Otoritas negara tersebut juga melarang penjualan dan pasokan barang-barang tertentu yang digunakan untuk menambang dan mengekstraksi emas, termasuk bahan kimia dari Sudan. Dalam keterangannya, Pemerintah Swiss menyatakan tetap prihatin terhadap situasi kemanusiaan di Sudan, seiring berlanjutnya pertempuran antara Angkatan Bersenjata Sudan (SAF) dan kelompok paramiliter Rapid Support Forces (RSF).

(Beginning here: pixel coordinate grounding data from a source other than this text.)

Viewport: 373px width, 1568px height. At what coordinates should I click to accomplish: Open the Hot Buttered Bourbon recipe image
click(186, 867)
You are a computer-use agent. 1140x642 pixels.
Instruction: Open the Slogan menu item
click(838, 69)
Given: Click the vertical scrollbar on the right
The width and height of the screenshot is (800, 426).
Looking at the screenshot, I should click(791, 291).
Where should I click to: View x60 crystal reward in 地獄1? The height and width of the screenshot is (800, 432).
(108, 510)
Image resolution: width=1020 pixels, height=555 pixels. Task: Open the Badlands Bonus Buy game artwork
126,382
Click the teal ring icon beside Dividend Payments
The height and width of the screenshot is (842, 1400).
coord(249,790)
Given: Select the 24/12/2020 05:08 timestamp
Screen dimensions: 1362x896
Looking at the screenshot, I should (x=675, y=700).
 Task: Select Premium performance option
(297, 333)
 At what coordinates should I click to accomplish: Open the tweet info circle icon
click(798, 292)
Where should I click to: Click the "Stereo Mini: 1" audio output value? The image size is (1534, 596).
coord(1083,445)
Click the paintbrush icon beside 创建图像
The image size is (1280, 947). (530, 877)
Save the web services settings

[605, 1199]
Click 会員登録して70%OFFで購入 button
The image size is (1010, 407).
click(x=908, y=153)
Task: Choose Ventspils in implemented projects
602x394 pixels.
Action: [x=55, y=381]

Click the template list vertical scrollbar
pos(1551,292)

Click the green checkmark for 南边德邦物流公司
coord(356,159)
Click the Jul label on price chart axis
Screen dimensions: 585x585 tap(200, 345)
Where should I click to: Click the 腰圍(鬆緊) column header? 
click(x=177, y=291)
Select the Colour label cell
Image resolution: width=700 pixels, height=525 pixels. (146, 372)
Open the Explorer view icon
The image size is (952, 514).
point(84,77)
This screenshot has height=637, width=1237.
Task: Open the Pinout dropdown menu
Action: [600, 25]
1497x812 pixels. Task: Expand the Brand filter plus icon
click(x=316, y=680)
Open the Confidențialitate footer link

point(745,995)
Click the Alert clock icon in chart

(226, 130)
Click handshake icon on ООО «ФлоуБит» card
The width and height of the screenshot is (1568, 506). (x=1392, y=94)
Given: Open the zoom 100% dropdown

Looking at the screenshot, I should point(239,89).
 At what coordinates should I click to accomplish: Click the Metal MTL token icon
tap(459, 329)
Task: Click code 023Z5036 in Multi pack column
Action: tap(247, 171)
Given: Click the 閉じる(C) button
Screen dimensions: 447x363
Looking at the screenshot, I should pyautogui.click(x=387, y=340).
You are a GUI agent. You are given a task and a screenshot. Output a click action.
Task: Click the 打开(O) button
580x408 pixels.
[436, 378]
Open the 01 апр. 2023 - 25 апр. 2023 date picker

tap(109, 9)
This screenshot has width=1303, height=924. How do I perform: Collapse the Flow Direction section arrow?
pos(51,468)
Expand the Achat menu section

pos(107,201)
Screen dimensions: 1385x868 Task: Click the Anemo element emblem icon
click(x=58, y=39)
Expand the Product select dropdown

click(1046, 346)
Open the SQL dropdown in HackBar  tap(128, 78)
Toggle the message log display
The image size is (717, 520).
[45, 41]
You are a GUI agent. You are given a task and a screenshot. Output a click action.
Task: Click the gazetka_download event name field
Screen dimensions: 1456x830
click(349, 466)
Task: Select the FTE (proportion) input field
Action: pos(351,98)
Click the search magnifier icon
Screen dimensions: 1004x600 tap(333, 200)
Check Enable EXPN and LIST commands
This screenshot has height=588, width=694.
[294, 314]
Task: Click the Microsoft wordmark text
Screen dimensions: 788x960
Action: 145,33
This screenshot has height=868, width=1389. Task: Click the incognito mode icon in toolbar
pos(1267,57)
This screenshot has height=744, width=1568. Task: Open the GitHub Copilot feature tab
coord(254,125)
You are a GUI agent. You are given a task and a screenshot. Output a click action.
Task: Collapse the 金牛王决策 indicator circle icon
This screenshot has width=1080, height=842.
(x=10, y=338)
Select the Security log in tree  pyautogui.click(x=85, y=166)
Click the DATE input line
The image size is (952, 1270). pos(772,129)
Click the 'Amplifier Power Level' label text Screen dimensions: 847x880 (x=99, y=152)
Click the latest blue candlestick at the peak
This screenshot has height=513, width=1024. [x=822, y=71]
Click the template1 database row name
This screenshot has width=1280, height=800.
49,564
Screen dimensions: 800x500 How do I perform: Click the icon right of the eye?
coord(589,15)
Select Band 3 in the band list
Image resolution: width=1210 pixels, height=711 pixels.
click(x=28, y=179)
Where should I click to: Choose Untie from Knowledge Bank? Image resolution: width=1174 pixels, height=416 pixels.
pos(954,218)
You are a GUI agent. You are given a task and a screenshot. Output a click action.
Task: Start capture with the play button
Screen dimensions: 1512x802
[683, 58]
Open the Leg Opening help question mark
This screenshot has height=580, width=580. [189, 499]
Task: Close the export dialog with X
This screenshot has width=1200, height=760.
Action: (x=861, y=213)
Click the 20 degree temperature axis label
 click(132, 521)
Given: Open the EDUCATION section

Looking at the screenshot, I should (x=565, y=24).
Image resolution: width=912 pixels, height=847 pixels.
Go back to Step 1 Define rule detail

Namun, larangan impor komoditas dari negara tersebut menyelaraskan kebijakan Swiss dengan langkah-langkah Uni Eropa yang diadopsi pada 13 Juli. Kebijakan ini sejalan dengan upaya pemerintah-pemerintah Barat yang semakin gencar membatasi perdagangan emas yang menopang ekonomi perang Sudan.

Swiss akan memasukkan pembatasan baru ini ke dalam peraturan (ordinansi) yang sudah ada mengenai langkah-langkah terhadap Sudan. Swiss juga menerapkan persyaratan uji tuntas (due diligence) terhadap impor emas dan logam mulia lainnya guna mencegah perdagangan sumber daya yang terkait dengan konflik.

Menurut Uni Eropa, emas telah menjadi sumber pendapatan penting bagi kedua pihak yang terlibat konflik. Blok tersebut mulai menetapkan kerangka sanksi terhadap Sudan pada Oktober 2023, beberapa bulan setelah pertempuran antara SAF dan RSF meletus pada tahun yang sama.